-- Task to carry out --
Go to the line that contains "The width and" in the listing below, then output it and every line after it exactly, omitting pictures.

-- Data provided --
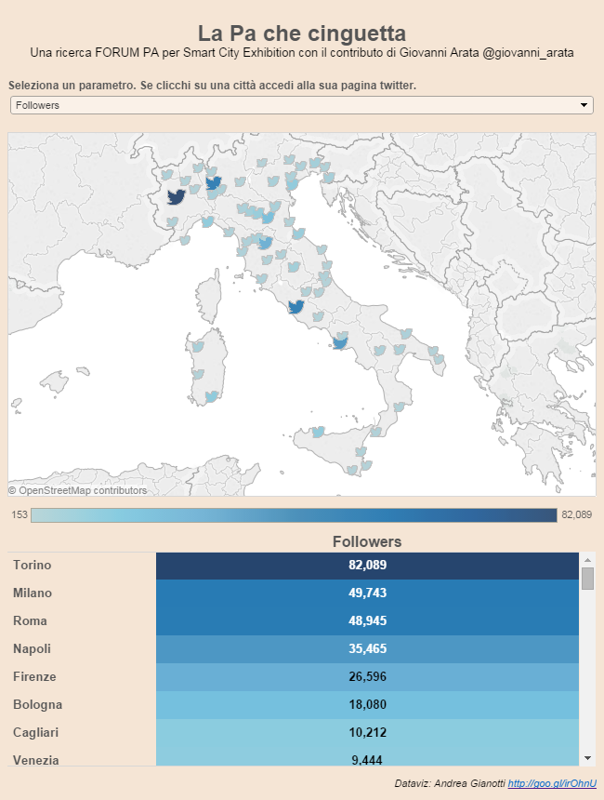Click the OpenStreetMap contributors attribution

click(x=78, y=490)
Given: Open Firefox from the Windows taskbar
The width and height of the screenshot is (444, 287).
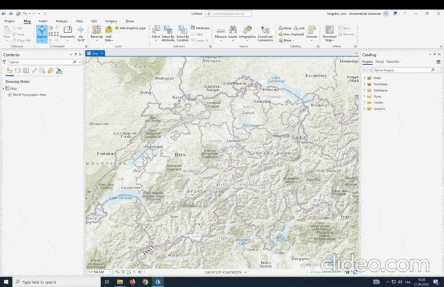Looking at the screenshot, I should pos(145,281).
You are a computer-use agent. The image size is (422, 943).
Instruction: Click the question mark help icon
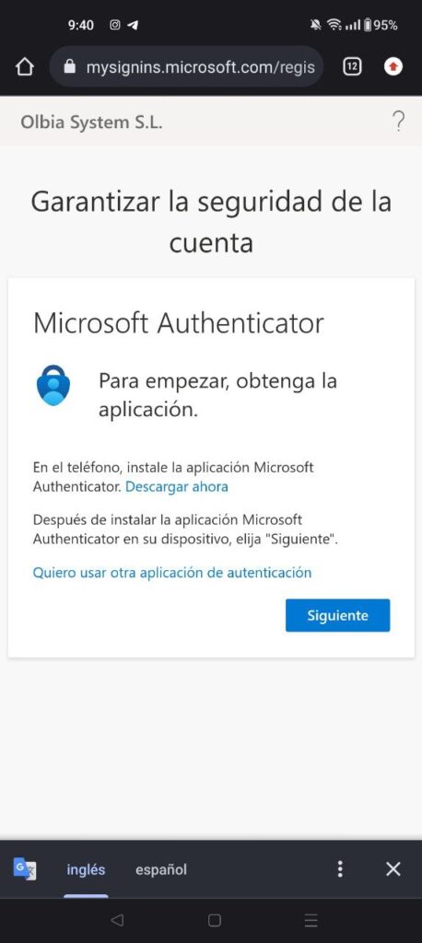[398, 122]
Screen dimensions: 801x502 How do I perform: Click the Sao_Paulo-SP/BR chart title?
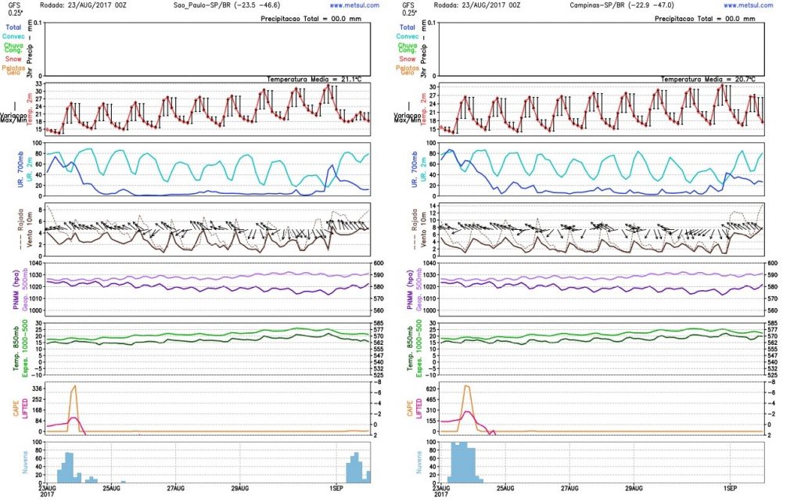[227, 5]
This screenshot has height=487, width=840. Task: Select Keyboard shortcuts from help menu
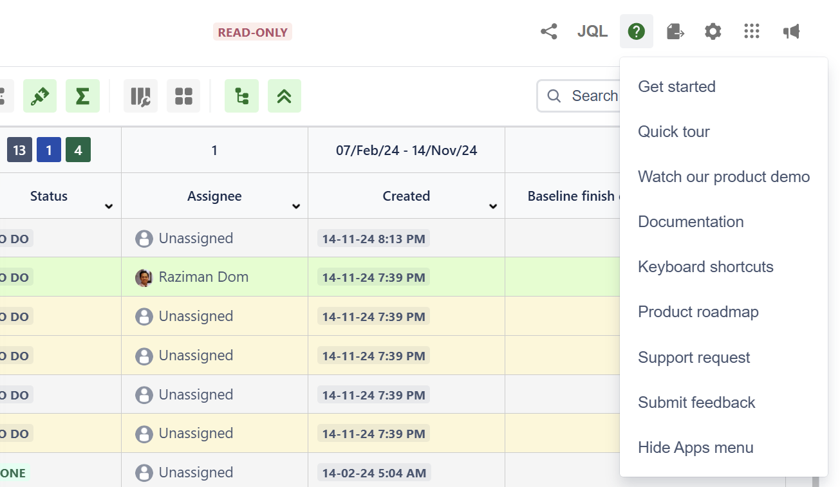click(705, 267)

-- Exercise response --
The width and height of the screenshot is (444, 287).
Looking at the screenshot, I should pos(145,281).
You are a computer-use agent. The image size is (422, 943).
Instruction: Click the question mark help icon
[398, 122]
Screen dimensions: 801x502 How do I perform: Click the Sao_Paulo-SP/BR chart title?
[227, 5]
This screenshot has height=487, width=840. Task: Select Keyboard shortcuts from help menu
click(705, 267)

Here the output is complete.